Although most obviously fueled by advertisers, Wolf states that there are political and economic forces that act to maintain this standard.
“In drawing attention to the physical characteristics of women leaders, they can be dismissed as either too pretty or too ugly. The net effect is to prevent women’s identification with the issues. If the public woman is stigmatized as too ‘pretty,’ she’s a threat, a rival–or simply not serious; if derided as too ‘ugly,’ one risks tarring oneself with the same brush by identifying oneself with her agenda.”
Wolf carefully walks us through the various realms of life in which the Beauty Myth has taken its toll. I’ll discuss two of them: In the workplace, a woman has no clear legal recourse–her beauty, or lack of it, can be used against her: In one 1986 case, a woman lost a sexual harassment claim because she dressed “too beautifully.” In another, a woman was denied partnership in a top ten accounting firm “because she needed to learn to walk, talk and dress more femininely.”
In another case, the judge ruled that the woman rightfully lost her job because it was “inappropriate for a supervisor of women to dress like a woman.” Over and over, Wolf supplies precedent law in which the woman is judged to be too beautiful, too ugly, too old, too fat, dressed too nice, not dressed nice enough. In other words, it is legal for a woman to be hired or fired generally on the basis of her physical appearance.
The Beauty Myth has made its most serious impact in the realm of women’s health. 90 to 95 percent of anorexics and bulimics are women.
“The American Anorexia and Bulimia Association states that anorexia and bulimia strike a million American women every year…Each year 150,000 American women die of anorexia.” It is estimated that one woman student in five is anorexic. Cosmetic surgeons are having a field day, with women seeking out the knife for every conceivable flaw.

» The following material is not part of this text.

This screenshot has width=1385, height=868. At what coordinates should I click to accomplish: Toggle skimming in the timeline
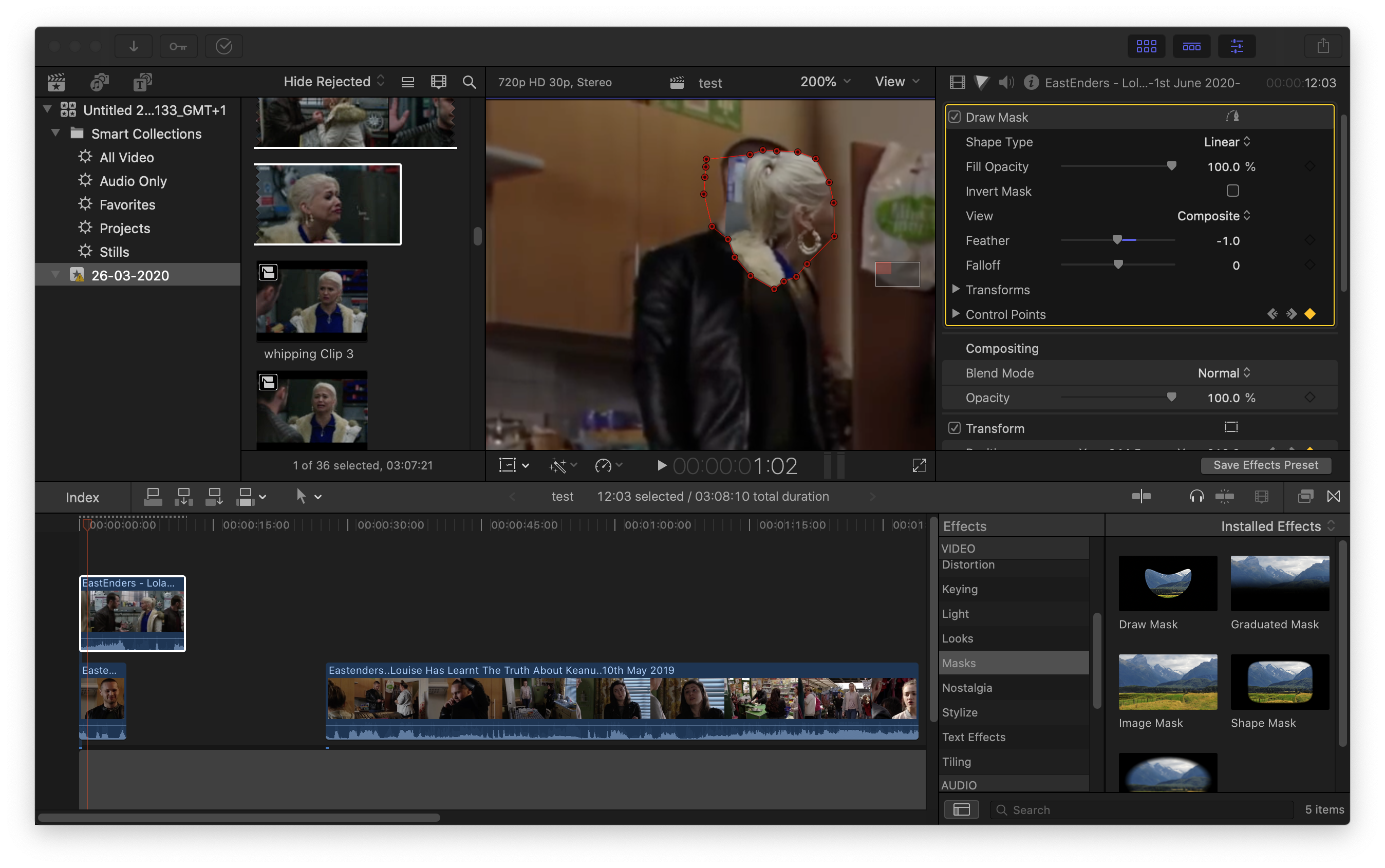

The Beauty Myth preaches that normal, round, healthy women’s bodies are too fat; that cushy, soft women’s flesh is really cellulite; that women with small breasts aren’t sexy; that women lacking the “perfect” face aren’t attractive; that a woman over 30 who shows signs of life on her face is ugly. No wonder women are either not asking or disregarding the dangers of cosmetic surgery in their quest for this holy grail of “beauty.”